[Stored data]
Content starts
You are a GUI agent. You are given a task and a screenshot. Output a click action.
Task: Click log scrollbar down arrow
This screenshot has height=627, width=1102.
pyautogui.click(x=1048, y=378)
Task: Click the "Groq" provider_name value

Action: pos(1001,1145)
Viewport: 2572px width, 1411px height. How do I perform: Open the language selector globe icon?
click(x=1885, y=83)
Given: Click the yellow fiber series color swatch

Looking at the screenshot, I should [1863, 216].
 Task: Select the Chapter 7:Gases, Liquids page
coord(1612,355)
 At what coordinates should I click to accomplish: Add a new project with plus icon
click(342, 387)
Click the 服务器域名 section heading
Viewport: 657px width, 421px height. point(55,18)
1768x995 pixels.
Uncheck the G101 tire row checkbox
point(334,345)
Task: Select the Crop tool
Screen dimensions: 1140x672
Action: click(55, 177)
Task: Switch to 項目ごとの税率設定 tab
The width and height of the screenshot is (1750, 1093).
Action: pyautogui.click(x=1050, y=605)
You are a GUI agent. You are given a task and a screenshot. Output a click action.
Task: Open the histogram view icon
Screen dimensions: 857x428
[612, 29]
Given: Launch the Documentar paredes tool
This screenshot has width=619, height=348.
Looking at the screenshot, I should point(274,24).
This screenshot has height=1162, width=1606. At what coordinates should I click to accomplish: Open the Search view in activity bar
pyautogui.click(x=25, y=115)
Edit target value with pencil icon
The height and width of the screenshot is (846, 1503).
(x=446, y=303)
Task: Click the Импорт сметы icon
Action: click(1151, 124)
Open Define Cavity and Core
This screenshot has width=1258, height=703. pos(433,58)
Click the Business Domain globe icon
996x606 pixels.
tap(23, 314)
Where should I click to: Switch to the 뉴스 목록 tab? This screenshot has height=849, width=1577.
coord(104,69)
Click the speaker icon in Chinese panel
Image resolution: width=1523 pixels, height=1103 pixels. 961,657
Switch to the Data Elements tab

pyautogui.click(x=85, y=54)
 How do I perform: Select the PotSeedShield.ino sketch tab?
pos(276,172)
Content ends
ACTION ITEM
Please make an exact copy of the lines above from the line with "1768x995 pixels." through the line with "Given: Launch the Documentar paredes tool", both ends included.

SOLVED PROBLEM
1768x995 pixels.
Uncheck the G101 tire row checkbox
point(334,345)
Task: Select the Crop tool
Screen dimensions: 1140x672
Action: click(55, 177)
Task: Switch to 項目ごとの税率設定 tab
The width and height of the screenshot is (1750, 1093).
Action: pyautogui.click(x=1050, y=605)
You are a GUI agent. You are given a task and a screenshot. Output a click action.
Task: Open the histogram view icon
Screen dimensions: 857x428
[612, 29]
Given: Launch the Documentar paredes tool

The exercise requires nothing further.